From Studio71, a game based on the comic and Netflix hits, Umbrella Academy, is now available to all. A few months ago I was able to do a preview of the game, but through production and testing the final version changed in many ways from the Beta to the wide release version. Many things stayed the same, but some features changed for both good and bad. Here is how the final game turned out.

Umbrella Academy Game – Game Play

From Beta to release the rules of gameplay changed rather drastically. Originally, the number of villains you faced changed based on the number of players. The villain attack cards also varied depending on the villains drawn. While the number of villain cards depend on the number of players, the attack cards from the villains are now fixed. For example, if two people play the game, you will always face 7 attack cards.

While it narrows down the randomness, which could be fun, it improves the overall playability of the game. Nothing felt worse than fighting your way to the end of the game only to flip a villain that brings out 8-9 attack cards.

Hand size also depends on the number of people. For two players you now draw 5 cards per person. This feels like far too small a hand, and one can never do enough to tackle all the villain cards; However, so far I have won approximately 70% of the games I have played. The struggle to win simply makes the game a challenge it should be.

The hero powers of the kids were also tweaked from the Beta, and judging by all the games I have played the changes work well. It feels like one MUST play ‘The Horror’ (Ben the ghost) as only he heals, but in randomly drawing the heroes, multiple combos have worked just fine.

All of the core mechanics remain largely intact and an online, up-to-date rulebook (as well as the game itself) can be found online at

Umbrella Academy Game – An Almost Perfect Design

I love the way this game plays. It walks the fine line between being challenging yet winnable. I believe I have won about 70% of the games, but do not think of that as a high, stress free win. Several wins ended with at least one hero dead and any living heroes with nothing more than a life bar or two.

The quality of the design overall is good, but here a few flaws show up. The cards stock looks and feels great. Although if you manage to track down a collectable version, the silver edges on the cards make it hard to shuffle even though they look great. The game engine is unique and challenging, but two simple faucets fall short.

The first major flaw some may not even care about, but to avid gamers box design can be a huge annoyance. Zero thought went into this box design. The box consists of four compartments. Two are proper card size, although a bit tight. It can make getting the cards out a bit tricky.

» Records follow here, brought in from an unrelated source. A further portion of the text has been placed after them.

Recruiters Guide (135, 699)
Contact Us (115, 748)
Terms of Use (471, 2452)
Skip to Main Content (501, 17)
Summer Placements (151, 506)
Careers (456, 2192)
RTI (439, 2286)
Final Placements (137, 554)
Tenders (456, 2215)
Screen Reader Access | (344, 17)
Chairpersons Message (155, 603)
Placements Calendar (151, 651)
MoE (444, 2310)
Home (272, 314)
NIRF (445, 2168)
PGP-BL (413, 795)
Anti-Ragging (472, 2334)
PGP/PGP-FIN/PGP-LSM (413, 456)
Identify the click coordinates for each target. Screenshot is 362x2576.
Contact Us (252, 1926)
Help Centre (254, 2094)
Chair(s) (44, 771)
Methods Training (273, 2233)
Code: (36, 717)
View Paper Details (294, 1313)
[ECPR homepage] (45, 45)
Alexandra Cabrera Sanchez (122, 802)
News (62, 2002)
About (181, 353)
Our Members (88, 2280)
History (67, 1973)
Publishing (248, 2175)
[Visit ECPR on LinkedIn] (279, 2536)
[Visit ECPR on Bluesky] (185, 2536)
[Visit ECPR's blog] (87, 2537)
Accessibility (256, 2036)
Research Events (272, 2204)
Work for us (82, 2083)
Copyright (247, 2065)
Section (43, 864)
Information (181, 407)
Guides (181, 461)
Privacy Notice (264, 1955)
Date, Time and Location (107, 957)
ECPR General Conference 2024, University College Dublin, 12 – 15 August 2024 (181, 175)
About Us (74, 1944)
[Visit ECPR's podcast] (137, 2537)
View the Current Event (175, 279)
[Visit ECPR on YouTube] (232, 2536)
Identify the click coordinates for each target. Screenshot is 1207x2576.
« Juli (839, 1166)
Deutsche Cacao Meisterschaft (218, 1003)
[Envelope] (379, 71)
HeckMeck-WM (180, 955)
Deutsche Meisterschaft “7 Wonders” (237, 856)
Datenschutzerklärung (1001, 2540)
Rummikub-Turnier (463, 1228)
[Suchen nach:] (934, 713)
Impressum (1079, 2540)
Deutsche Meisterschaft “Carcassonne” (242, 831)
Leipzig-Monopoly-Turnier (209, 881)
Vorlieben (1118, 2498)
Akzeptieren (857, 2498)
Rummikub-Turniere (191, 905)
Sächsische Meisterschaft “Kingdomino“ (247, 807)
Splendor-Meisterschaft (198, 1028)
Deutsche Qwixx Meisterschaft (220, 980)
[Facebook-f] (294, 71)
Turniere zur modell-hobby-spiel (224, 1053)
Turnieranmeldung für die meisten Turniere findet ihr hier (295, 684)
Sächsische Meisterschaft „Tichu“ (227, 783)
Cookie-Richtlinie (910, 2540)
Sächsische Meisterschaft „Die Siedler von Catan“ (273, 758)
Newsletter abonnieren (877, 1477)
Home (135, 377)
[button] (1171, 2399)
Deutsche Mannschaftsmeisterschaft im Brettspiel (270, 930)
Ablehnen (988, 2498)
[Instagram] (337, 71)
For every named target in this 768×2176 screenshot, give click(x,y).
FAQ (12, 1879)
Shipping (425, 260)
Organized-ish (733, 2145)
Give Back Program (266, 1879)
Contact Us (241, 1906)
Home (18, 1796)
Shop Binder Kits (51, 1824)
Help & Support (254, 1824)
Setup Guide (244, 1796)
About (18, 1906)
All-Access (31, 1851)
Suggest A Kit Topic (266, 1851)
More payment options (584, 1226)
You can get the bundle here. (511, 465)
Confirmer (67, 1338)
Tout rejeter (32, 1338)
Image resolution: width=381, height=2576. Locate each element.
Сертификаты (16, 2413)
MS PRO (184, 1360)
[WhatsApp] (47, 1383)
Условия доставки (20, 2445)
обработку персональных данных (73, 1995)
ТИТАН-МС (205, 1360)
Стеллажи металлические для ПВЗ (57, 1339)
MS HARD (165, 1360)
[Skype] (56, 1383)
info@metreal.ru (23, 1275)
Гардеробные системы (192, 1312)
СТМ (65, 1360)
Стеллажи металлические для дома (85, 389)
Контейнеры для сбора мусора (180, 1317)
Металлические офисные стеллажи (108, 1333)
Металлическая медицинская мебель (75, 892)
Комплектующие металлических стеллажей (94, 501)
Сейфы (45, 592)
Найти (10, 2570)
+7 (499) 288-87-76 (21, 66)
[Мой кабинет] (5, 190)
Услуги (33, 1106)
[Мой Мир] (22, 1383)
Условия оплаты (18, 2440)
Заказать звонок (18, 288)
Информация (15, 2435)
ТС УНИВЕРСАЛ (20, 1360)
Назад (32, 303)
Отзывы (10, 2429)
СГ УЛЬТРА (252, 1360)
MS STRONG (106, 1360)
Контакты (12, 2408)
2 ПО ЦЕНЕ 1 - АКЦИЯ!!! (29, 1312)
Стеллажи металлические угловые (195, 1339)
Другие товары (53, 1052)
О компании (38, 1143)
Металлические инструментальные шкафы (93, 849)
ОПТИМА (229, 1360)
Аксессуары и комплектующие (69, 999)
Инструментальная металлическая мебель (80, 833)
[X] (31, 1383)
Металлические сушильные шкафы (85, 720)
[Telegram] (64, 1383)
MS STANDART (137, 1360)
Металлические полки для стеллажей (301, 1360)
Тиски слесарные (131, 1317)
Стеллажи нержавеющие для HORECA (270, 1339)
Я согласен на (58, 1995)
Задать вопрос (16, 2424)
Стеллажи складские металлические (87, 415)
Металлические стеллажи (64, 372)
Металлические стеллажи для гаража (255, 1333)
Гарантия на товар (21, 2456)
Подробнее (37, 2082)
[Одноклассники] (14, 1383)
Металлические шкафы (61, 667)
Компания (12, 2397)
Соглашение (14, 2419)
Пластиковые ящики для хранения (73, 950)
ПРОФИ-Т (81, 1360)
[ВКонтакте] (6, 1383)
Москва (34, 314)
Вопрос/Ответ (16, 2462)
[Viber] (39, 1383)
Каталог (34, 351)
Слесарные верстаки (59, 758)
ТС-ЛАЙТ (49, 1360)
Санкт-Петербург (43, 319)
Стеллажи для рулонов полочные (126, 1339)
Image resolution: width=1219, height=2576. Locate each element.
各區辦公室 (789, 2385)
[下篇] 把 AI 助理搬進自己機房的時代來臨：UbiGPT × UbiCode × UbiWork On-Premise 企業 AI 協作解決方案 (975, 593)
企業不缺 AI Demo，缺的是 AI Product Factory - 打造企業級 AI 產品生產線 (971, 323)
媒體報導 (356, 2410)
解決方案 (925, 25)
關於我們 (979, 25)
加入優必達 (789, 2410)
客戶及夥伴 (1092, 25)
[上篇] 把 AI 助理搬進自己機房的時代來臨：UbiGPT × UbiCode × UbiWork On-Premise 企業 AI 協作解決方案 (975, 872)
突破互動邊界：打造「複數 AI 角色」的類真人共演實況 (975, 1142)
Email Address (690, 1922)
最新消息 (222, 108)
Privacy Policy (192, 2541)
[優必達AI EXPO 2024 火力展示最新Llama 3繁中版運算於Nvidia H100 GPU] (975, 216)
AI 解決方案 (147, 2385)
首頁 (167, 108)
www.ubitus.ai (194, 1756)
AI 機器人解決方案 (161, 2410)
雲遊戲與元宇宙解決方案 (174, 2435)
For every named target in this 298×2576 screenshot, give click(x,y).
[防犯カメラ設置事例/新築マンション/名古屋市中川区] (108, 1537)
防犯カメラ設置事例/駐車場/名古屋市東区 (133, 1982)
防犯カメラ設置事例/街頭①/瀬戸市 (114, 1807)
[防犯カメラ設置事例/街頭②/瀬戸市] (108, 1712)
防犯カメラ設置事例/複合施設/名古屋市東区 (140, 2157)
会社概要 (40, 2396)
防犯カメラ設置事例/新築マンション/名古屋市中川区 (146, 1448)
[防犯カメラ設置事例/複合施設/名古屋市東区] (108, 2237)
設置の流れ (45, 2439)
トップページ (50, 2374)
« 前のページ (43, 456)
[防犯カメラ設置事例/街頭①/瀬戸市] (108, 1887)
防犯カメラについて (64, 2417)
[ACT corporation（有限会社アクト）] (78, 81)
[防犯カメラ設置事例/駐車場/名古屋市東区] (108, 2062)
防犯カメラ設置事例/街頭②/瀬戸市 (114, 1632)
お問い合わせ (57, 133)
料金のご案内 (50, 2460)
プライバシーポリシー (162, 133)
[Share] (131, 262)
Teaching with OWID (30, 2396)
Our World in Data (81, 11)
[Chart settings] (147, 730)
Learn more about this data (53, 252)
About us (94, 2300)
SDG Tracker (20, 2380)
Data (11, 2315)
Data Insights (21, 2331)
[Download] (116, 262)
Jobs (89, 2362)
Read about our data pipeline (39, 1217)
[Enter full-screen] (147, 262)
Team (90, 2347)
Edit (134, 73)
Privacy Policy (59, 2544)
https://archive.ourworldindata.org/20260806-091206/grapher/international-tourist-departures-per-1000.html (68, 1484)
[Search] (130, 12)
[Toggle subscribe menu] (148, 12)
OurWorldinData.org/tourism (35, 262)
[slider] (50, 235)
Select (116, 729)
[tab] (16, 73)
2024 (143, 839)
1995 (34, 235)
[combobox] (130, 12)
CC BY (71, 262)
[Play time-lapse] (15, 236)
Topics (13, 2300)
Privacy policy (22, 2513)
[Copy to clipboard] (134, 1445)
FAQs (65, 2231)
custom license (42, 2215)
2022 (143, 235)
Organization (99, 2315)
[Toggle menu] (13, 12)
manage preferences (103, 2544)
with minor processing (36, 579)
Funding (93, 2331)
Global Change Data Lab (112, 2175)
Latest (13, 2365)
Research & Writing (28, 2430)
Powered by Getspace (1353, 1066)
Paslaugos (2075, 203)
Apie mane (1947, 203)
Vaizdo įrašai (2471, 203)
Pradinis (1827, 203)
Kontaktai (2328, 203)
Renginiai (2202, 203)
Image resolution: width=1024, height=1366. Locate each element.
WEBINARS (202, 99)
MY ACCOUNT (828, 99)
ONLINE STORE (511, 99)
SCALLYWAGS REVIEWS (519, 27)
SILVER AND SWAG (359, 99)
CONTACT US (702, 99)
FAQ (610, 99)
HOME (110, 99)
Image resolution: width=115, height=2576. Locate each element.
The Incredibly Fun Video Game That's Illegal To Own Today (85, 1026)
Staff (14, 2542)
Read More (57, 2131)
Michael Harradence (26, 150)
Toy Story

A compartment, smaller than the rest holds the hero tokens. It seems a bit big for the small and limited tokens, but no issue here. The fourth and final compartment is x1.5 larger than the cards and serves no design purpose at all, except the cards do not fit in the card compartments. The overflow slides around in the larger compartment because there’s nowhere else to go.

Umbrella Academy Game – The Unforgivable Flaw

Box design can be annoying, but it does not affect the gameplay. The final flaw, however, is not so easily forgivable. The Gameboard sucks! In the original production photos the gameboard looked like a rectangle. The final gameboard is a near perfect square. Sure you have slots for the Dysfunction deck and the villain cards, but there is nowhere for the Hero deck or its discard pile. Also, when you face a villain, they play 6-10 attack cards in a row. The board fits 6 max. 7 cards and up, which is 2 players and up, you place the cards off the board.

While the board may look cool the way they designed it artistically, as far as gameplay goes throw the board away and just use the table. As well made as the game looks and plays, this one glaring flaw left me very frustrated. Simple gameplay should have demonstrated how poorly designed the gameboard is.

Umbrella Academy Game – Overall Thoughts

Crappy board design aside, this game rocks. The playstyle stands out as unique and you will rarely win a game without almost losing it first. For the cheap price of $25, gameplay will far exceed the low cost. If you can find a collectors edition, the box art and included Comic trade paperback make it a great find for collectors and lovers of the series. The other extra with the collector’s box is the cards are edged in silver.

I highly suggest this game not only for Umbrella Academy fans, but also anyone looking for a fun, challenging new game with a unique playstyle.